Save Every time I make this salad, I'm reminded that good food doesn't have to be complicated or take all day. It just needs fresh ingredients, a little attention, and the willingness to let simple flavors shine.
Questions & Answers
- → Can I make this salad ahead of time?
Yes, you can prepare this salad up to 4 hours in advance. Keep it refrigerated and add the dressing just before serving to maintain maximum crunchiness. The flavors actually improve as they meld together.
- → How do I make this vegan?
Simply substitute maple syrup for honey in the dressing. All other ingredients are naturally plant-based, making this an easy vegan-friendly dish.
- → What can I substitute for sun-dried tomatoes?
You can use fresh cherry tomatoes halved, roasted red peppers, or dried cranberries for a sweeter variation. Each will provide a different flavor profile but work well with the cabbage base.
- → How long does this salad keep in the refrigerator?
Store covered in the refrigerator for up to 2 days. The cabbage will soften slightly over time, but the flavors continue to develop. For best texture, consume within 24 hours of dressing.

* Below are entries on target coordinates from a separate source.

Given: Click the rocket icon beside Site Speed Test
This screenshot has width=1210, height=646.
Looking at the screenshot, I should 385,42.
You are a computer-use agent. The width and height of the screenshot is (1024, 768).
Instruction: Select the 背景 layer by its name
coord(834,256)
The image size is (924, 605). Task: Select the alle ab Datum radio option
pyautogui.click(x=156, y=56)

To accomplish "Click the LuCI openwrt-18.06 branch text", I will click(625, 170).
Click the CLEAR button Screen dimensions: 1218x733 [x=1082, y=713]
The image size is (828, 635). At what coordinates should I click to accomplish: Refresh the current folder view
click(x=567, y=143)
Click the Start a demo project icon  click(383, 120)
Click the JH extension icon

- → Can I add protein to make this a complete meal?
Absolutely! Top with grilled chicken, seared salmon, chickpeas, or crumbled feta cheese. Toasted nuts or seeds like sunflower or pumpkin seeds also add protein and extra crunch.
- → What type of vinegar works best for the dressing?
White wine vinegar or apple cider vinegar both work wonderfully. Apple cider vinegar adds a slightly sweeter, fruitier note, while white wine vinegar provides a cleaner, sharper tang.